[START EXERCISE MATERIALS]

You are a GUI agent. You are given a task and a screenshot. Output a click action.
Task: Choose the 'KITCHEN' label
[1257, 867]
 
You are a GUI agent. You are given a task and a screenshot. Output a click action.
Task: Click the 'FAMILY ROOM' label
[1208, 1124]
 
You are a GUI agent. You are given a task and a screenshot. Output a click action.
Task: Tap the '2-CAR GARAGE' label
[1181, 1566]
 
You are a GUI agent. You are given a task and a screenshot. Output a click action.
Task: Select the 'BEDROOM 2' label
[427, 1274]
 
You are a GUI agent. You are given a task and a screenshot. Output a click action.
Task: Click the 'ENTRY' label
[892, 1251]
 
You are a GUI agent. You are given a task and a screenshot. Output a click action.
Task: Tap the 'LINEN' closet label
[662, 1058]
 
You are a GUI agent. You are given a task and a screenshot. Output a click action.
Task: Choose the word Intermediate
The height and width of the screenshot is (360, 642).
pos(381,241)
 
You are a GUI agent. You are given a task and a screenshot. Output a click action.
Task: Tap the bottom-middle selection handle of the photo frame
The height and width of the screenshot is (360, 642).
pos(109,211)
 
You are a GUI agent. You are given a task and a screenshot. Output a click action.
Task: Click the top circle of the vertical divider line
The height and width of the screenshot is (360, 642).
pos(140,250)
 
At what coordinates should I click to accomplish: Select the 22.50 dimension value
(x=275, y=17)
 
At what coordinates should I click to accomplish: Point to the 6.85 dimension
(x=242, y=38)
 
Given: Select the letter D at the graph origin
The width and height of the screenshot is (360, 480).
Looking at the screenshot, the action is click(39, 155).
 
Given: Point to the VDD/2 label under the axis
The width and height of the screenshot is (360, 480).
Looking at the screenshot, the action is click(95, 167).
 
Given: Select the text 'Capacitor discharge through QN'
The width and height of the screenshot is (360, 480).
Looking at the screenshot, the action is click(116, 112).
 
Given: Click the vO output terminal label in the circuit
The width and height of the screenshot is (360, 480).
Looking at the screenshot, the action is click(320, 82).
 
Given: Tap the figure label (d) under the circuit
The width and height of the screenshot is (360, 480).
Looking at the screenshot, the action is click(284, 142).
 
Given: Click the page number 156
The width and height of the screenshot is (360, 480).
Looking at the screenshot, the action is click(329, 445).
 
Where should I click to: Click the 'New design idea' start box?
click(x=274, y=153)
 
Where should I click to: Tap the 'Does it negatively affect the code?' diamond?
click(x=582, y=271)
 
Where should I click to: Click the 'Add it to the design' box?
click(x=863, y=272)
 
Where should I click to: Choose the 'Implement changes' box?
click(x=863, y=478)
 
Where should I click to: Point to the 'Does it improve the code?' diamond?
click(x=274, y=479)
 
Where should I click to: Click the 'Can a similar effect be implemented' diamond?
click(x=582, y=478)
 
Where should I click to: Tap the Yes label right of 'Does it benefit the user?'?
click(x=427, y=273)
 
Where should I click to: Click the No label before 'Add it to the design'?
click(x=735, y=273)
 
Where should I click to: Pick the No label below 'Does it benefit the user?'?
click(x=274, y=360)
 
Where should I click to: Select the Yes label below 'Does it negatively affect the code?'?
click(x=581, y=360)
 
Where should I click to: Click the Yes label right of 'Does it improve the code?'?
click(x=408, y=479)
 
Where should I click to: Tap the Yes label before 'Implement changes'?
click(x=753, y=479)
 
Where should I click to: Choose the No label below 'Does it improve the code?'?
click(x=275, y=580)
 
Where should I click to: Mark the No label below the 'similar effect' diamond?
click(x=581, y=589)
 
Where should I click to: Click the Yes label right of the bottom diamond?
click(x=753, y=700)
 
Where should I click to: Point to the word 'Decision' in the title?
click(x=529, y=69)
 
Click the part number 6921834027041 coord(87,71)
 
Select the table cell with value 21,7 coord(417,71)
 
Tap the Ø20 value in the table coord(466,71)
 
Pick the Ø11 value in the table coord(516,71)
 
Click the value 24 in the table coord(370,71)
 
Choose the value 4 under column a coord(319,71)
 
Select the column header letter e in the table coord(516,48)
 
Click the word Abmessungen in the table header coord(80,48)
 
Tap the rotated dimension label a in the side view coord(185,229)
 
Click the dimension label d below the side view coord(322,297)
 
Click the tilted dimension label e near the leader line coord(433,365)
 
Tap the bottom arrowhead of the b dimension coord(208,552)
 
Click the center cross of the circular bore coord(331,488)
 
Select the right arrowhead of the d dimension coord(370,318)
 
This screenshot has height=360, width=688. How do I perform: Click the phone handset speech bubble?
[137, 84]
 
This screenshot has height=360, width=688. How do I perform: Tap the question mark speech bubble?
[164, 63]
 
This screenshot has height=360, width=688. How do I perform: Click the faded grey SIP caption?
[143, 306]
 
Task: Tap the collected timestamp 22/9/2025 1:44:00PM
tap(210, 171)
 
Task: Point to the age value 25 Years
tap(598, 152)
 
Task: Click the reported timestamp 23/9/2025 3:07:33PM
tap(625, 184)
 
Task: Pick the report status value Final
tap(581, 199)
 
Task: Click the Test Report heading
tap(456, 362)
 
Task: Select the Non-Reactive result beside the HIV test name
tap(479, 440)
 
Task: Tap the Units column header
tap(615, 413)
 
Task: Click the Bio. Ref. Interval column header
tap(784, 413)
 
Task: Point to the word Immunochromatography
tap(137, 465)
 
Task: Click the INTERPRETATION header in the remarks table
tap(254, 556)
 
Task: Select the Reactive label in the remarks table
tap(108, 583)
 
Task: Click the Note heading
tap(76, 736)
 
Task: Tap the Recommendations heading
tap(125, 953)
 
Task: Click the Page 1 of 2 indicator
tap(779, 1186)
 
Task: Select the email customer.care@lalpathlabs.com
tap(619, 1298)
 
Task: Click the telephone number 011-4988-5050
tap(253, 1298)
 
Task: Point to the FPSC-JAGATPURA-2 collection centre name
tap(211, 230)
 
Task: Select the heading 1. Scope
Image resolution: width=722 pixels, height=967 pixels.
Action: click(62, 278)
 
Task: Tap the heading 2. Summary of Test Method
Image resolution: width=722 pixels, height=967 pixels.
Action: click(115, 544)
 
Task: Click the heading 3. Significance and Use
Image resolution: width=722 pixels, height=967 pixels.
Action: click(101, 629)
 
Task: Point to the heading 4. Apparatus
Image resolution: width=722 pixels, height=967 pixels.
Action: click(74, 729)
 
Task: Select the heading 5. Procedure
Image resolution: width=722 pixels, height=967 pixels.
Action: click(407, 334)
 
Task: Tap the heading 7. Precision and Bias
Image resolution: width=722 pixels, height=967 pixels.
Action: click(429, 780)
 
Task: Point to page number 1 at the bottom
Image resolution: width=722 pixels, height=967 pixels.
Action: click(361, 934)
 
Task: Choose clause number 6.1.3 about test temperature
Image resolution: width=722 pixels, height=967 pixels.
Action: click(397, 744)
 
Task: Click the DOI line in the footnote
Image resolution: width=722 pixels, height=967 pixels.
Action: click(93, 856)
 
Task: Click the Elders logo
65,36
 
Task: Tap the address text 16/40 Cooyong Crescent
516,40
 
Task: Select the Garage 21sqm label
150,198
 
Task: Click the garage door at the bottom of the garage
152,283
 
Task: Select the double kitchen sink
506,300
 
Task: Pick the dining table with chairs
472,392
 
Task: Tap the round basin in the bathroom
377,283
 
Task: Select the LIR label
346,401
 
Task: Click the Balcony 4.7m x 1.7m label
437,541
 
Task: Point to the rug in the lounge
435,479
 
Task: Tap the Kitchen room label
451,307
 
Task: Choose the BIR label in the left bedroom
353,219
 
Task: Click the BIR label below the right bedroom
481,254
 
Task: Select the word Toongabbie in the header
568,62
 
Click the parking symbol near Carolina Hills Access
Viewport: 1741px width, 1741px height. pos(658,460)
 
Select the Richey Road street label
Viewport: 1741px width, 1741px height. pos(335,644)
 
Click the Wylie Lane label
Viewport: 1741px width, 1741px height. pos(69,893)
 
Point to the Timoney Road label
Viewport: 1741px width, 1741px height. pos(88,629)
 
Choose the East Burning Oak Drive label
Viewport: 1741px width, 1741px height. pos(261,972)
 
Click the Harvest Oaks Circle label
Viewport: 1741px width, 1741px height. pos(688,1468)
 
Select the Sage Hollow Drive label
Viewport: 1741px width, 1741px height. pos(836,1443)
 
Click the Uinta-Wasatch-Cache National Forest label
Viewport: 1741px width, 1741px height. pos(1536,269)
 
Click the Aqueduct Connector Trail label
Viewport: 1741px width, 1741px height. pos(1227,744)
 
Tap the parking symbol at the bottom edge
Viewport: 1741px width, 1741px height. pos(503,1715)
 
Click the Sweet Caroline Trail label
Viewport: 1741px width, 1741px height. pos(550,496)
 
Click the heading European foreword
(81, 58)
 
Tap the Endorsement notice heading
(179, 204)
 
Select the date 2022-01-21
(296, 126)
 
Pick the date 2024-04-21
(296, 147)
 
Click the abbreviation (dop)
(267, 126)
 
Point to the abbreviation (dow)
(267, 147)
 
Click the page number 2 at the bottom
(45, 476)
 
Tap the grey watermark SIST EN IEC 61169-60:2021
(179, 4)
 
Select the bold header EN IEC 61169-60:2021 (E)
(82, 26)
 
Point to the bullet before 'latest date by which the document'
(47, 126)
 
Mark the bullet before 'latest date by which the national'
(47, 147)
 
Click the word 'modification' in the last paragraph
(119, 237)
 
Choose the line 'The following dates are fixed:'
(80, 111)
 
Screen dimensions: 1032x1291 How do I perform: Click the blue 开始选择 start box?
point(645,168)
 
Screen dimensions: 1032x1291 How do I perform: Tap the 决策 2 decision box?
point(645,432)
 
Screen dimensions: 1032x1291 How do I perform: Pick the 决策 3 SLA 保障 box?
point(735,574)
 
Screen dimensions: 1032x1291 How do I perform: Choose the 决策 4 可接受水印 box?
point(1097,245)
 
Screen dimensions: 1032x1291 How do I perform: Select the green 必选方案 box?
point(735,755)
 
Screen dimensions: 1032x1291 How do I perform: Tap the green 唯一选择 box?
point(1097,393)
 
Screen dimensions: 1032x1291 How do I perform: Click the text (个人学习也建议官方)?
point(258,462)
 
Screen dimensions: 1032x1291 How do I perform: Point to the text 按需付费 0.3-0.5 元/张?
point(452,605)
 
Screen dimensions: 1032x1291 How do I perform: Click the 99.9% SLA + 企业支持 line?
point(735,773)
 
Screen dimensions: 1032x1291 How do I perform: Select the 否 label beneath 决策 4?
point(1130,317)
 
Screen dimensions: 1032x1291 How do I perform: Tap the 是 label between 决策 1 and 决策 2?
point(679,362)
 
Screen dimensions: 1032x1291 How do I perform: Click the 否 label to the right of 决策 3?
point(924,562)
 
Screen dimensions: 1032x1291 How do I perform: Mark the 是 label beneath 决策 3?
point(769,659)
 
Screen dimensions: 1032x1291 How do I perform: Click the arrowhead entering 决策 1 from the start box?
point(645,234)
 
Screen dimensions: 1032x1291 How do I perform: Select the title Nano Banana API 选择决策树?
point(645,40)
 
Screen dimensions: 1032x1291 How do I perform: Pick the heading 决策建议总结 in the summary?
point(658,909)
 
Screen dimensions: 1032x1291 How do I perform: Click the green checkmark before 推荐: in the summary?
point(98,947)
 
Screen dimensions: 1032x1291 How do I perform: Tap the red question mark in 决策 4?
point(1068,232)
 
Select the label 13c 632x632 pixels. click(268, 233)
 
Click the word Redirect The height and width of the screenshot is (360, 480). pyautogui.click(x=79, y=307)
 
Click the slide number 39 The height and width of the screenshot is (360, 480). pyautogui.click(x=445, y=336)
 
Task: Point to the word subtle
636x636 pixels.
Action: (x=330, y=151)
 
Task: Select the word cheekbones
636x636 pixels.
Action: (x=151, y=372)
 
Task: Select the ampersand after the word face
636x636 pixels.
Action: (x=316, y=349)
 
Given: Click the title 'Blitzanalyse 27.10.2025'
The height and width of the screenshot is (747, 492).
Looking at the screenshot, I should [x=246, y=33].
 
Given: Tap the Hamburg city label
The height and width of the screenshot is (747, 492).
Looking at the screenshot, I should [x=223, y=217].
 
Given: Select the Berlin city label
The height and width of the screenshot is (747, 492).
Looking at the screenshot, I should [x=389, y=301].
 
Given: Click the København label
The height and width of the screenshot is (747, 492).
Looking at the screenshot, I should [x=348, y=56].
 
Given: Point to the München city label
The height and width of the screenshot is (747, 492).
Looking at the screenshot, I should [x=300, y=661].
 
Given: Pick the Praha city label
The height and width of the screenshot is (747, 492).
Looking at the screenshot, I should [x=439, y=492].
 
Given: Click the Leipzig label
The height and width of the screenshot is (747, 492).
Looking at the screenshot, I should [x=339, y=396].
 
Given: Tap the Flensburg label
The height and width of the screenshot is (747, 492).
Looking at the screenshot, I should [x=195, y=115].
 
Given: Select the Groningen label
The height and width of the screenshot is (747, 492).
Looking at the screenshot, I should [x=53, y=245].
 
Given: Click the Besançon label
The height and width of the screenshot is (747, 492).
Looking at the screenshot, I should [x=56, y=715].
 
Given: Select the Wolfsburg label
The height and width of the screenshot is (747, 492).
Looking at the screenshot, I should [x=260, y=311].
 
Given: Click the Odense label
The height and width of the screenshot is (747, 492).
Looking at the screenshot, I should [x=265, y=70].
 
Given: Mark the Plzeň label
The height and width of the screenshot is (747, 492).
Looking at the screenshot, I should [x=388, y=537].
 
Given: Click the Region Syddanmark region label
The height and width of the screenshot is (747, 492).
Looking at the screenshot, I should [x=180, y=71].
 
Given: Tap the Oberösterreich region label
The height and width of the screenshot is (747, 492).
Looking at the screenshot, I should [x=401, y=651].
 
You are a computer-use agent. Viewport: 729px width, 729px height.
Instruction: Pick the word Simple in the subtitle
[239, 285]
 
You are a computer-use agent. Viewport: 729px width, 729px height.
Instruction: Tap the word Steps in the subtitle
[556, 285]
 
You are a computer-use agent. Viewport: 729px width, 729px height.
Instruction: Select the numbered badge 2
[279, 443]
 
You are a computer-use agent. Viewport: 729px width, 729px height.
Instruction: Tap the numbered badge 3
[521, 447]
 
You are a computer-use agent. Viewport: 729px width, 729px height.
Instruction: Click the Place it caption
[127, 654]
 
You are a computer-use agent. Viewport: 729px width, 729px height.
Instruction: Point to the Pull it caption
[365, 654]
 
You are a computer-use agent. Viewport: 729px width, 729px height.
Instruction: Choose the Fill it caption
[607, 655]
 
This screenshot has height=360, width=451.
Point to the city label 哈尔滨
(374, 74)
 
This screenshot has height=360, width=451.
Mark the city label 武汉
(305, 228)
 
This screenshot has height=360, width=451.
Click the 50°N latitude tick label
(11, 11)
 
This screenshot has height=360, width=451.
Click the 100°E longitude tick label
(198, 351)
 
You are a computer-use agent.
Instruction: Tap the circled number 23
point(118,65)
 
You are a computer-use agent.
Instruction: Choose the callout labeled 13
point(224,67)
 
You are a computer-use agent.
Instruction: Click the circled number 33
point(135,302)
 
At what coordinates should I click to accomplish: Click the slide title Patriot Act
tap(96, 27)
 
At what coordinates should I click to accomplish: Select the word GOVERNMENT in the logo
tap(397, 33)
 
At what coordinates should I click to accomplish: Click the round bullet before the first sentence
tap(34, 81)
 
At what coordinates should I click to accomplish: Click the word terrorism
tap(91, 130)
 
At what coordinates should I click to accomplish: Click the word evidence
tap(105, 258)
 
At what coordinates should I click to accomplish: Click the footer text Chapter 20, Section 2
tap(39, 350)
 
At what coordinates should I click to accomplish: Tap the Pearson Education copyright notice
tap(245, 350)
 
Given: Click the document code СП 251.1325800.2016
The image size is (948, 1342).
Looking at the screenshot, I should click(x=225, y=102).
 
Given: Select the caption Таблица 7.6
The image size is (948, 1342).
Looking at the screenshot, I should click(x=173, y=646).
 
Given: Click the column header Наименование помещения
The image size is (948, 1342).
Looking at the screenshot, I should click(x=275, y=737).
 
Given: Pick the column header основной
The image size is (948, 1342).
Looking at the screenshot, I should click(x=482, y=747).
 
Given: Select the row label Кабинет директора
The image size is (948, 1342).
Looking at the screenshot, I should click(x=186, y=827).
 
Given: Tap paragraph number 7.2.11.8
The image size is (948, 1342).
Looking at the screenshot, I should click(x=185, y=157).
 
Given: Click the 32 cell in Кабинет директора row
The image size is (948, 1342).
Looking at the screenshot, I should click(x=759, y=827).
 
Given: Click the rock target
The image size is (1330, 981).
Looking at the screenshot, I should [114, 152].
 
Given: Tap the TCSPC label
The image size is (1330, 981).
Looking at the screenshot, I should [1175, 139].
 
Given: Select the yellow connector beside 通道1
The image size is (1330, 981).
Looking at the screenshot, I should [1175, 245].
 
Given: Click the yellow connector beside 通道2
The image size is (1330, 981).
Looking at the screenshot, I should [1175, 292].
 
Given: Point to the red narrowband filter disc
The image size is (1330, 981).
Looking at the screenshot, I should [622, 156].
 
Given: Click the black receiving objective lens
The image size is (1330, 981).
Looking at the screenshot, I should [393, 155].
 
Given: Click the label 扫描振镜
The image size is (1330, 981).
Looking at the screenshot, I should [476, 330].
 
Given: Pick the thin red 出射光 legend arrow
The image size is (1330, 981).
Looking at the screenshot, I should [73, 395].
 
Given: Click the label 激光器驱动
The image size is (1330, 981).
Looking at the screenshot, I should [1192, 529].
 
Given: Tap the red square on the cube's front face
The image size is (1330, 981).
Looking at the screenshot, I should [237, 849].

[END EXERCISE MATERIALS]

*REQUIREMENTS*. How many lines of the records contain the word "user"? Treat case as significant, and give only the number.

*WRITTEN RESPONSE*. 2